The last time we had a commodity/regrowth cycle, here were Ab Inbev and BTI's revenue and earnings;
(Yes, hard to see on the BTI chart, but growing profit).
Nowadays, with increasing commodity prices flowing into EM countries pockets and giganto-colossal energy transition mining efforts required, the forgotten EM consumer should stage a come back for these type of stocks.
Please also bear in mind that my blog focuses a lot on emerging markets because it corresponds to a forgotten area and a large part of my portfolio, but I am invested in any type of markets, including some French small caps, and for a nice change I may present some of these companies.
Great article, I would agree BUD and BTI are among my largest holdings. I would also add an additional point that emerging markets are quantitively relative to developed markets. Based on the prices of emerging market relative to developed market stocks GMO forecasts higher returns in emerging markets:
https://www.gmo.com/australia/research-library/gmo-7-year-asset-class-forecast-august-2021/
in addition based on schiller and cape ratios emerging markets are cheaper:
https://siblisresearch.com/data/cape-ratios-by-country/
Two problems I have experienced though are finding companies and getting information on them, as I am much more familiar with western brands and businesses than emerging market. In addition finding a broker that covers them, I have interactive brokers which is pretty good but leaves many emerging markets out.
I totally agree with the emerging market consumer thesis. While ABInBev is probably a good proxy for the thesis, I prefer going for less known companies, ideally listed on those emerging markets, given their significantly lower valuations.
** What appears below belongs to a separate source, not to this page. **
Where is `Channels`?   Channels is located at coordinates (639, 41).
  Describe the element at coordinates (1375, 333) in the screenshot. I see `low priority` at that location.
A prime example is Anadolu Efes (AEFES.IS) or AEBZY for ADR shares. Efes has a (50-50 owned) joint venture with ABInBev in Russia and Ukraine, so it is subject to the same earning potential from these markets. Besides its strong brand portfolio, Efes also distributes ABInBev beers in other markets like Turkey and Western Asia. Efes also holds half of Coca-Cola Icecek, the bottler in Turkey, and most of middle-east and western Asia. No need to emphasize how great a coke bottling business…
Well analysed. Following your thesis (which I agree with) I would focus on EM countries benefiting from rising commodity prices. Some EM countries become much more vulnerable to political instability when commodities go up in price (see Arab spring when food price inflation kicked in). BUD and BTI are very well positioned here.